Christians have problems with Jews. Muslims look down on Adventists. The south sneers at the north. Leftists can’t stand rightists. Crackers in the boonies resent city folk. It’s the west versus the east. Mercedes owners hate bike riders. We fight over gun control, abortion, education, schools, taxes, health benefits, unemployment, gays, straights, race, outsourcing, inbreeding, those heroes we’re looking to vote in, those bums we’re trying to vote out, and there’s always the Yankees versus (excuse me, Lord) the Red Sox.

It’s citizens against immigrants, NBC’s “Today” show as opposed to ABC’s “GMA,” who’s going to be mayor, who’s going to be president, who’ll get the Oscar, who even cares who’ll get the Oscar, whatever Sean Penn’s railing against this week. There’s always the issue of who’s temporarily doing it to Kim Karsdashian. Plus small sodas or big sodas. Salt and sugar. Elder abuse. Animal abuse. Fat arse abuse. Corruption. Violence. Wall Street.
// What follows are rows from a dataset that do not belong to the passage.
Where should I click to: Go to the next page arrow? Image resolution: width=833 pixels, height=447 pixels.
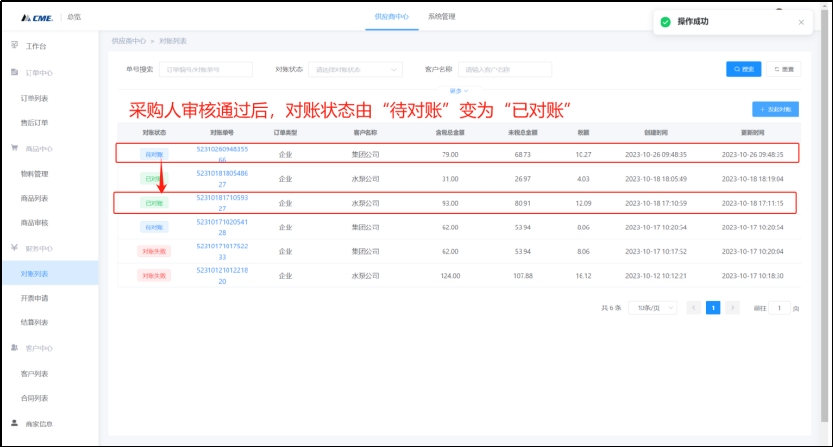732,308
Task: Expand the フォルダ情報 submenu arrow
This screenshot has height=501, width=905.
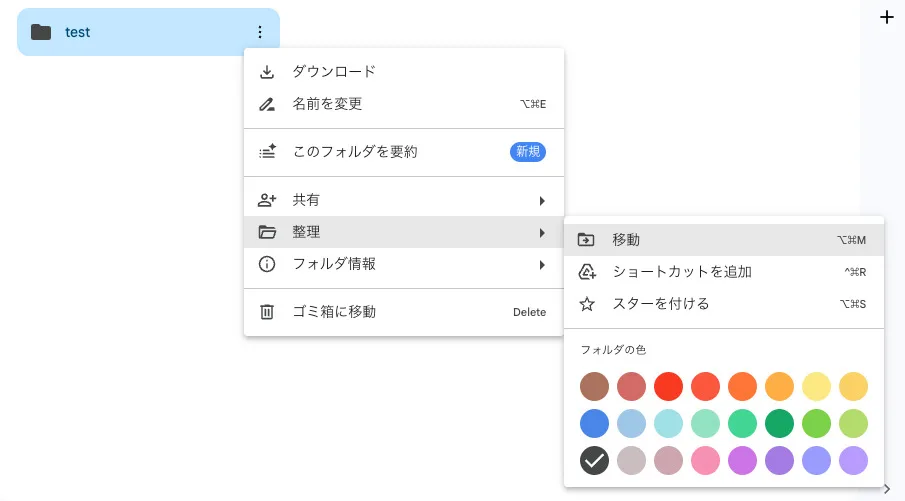Action: 542,265
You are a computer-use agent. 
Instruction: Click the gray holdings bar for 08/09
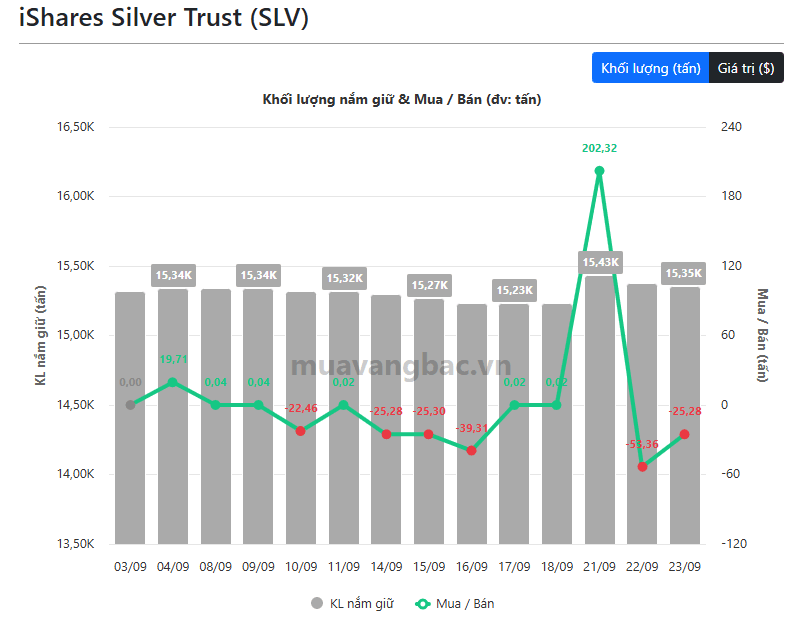216,416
Forget London Bridge, it’s our bridges falling down.

And a hell-on-earth most egregious issue confronting decent citizens today — the price of cashmere sweaters in the Hamptons.
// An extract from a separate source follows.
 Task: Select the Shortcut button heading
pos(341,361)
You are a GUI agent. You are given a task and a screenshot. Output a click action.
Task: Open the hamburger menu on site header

We’re marching against corruption, violence, traffic, gas prices, Syria, legalizing/not legalizing marijuana, homeless shelters in residential areas, (I’d personally like to throw in the cost of movie tickets, but I don’t want to start a problem) — and everybody . . . everybody . . . even aliens from undiscovered galaxies . . . unite in only one thing: ceaseless boundless unrelenting hate for the Second Avenue non-subway.
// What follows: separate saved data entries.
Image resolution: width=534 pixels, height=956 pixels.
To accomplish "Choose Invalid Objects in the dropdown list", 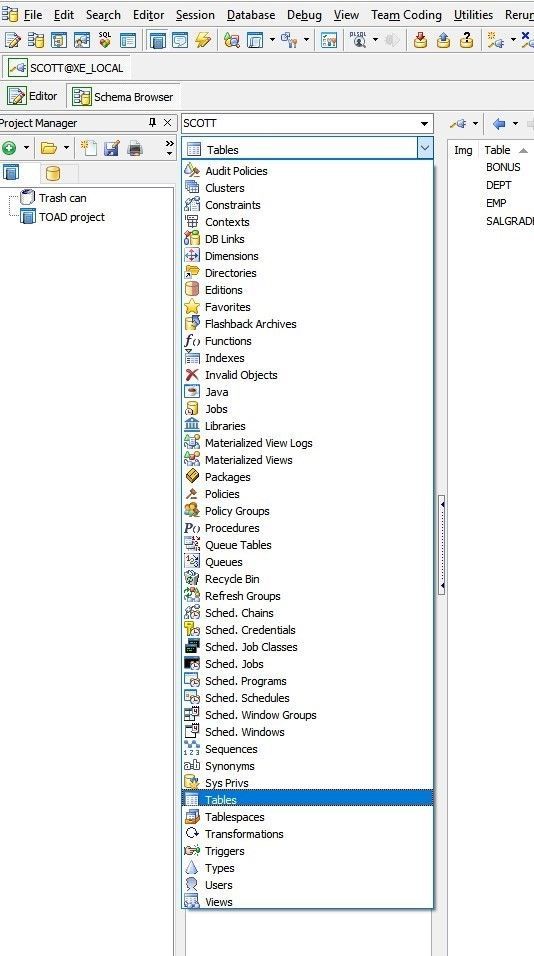I will pos(241,375).
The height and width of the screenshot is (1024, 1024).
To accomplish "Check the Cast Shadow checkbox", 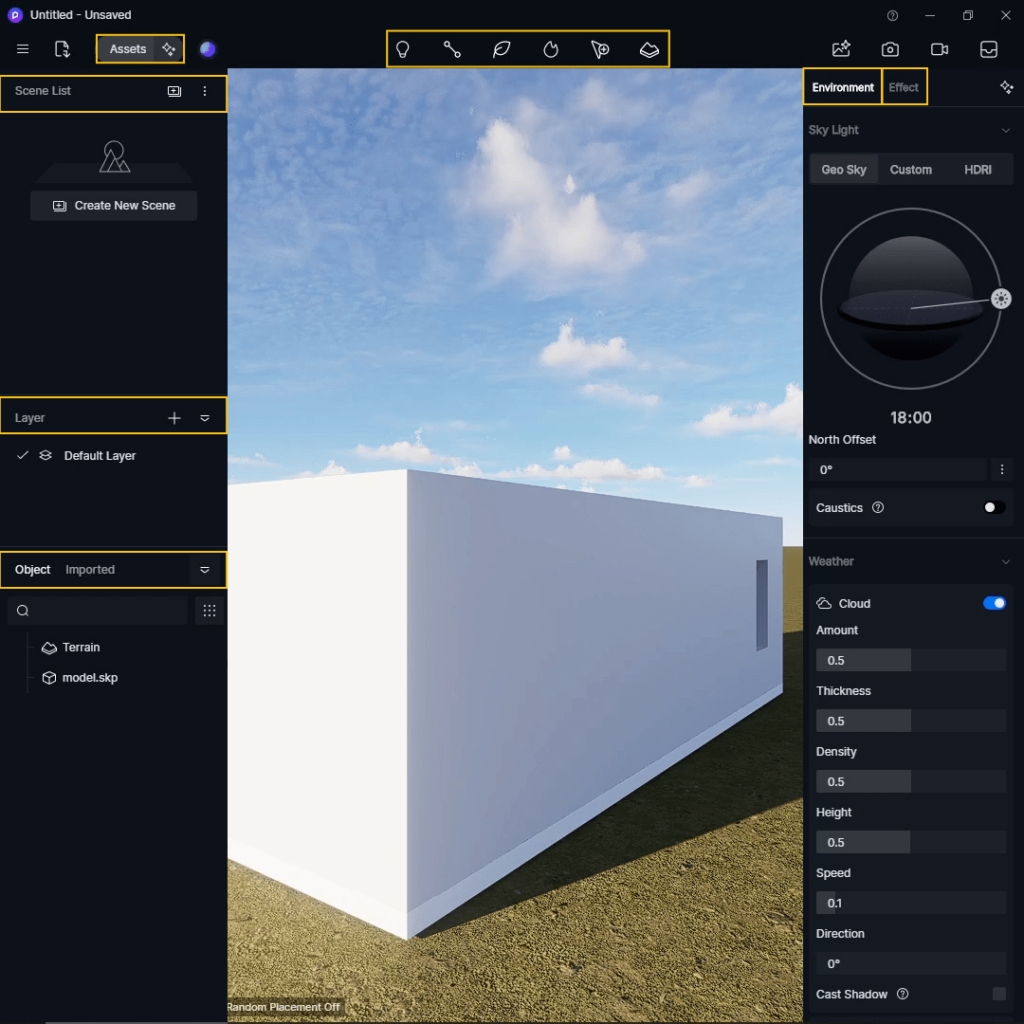I will 998,994.
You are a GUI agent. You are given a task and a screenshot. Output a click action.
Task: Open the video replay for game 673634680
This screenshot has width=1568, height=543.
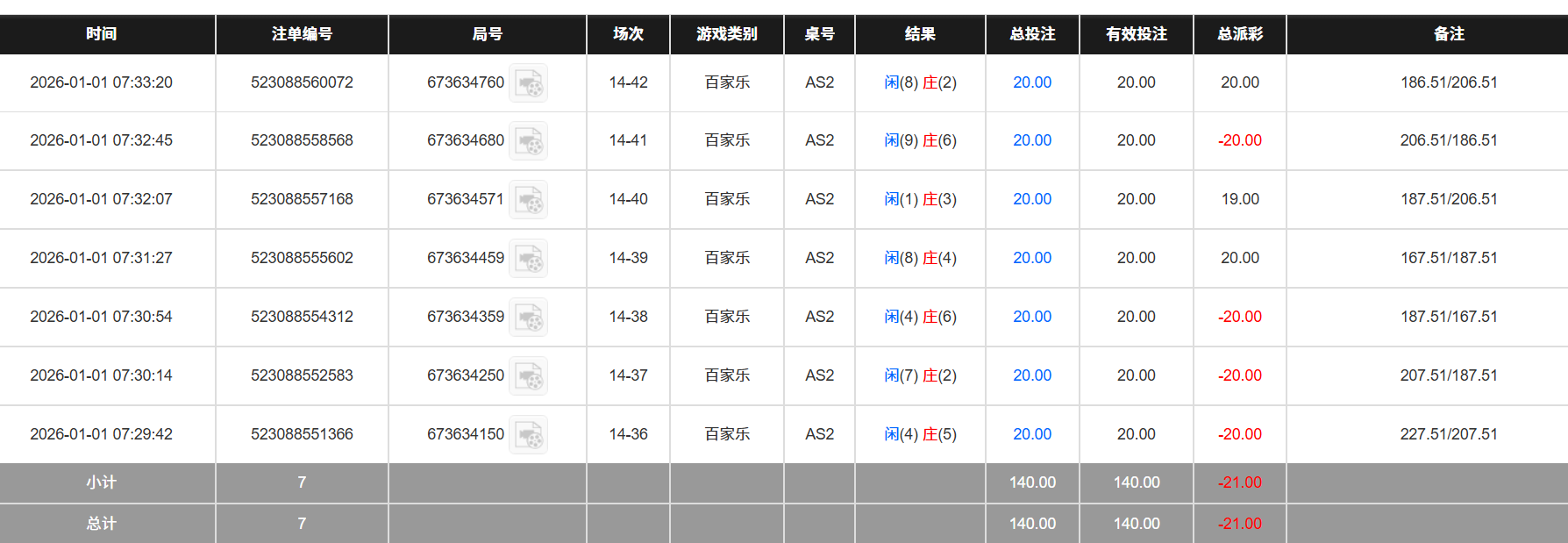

But unless we play a boombox loud in the streets, smoke an illegal illicit unlawful cigarette in New York City, or park a car without feeding the meter, even those who can’t hit the top note in our national anthem, which as far as I’m concerned should’ve been written by Billy Joel, not Francis Scott offKey, we are — although O.J. Simpson might disagree — the land of the free.

We are America. The fruited plain. From sea to shining sea. Greatest country on Earth. We got Madoff in the can, and may his tripe decrease. We stopped philanderer Gingrich, and may his appurtenance be bronzed. We got classic Coca-Cola back, and may they admit their stupidity. And we have Illinois’ nice-looking retired cop Drew Peterson, who can’t understand what happened to a couple of dead wives including one who somehow did herself in while in a tub showing bruises while a witness said he was offered $25,000 to knock her off.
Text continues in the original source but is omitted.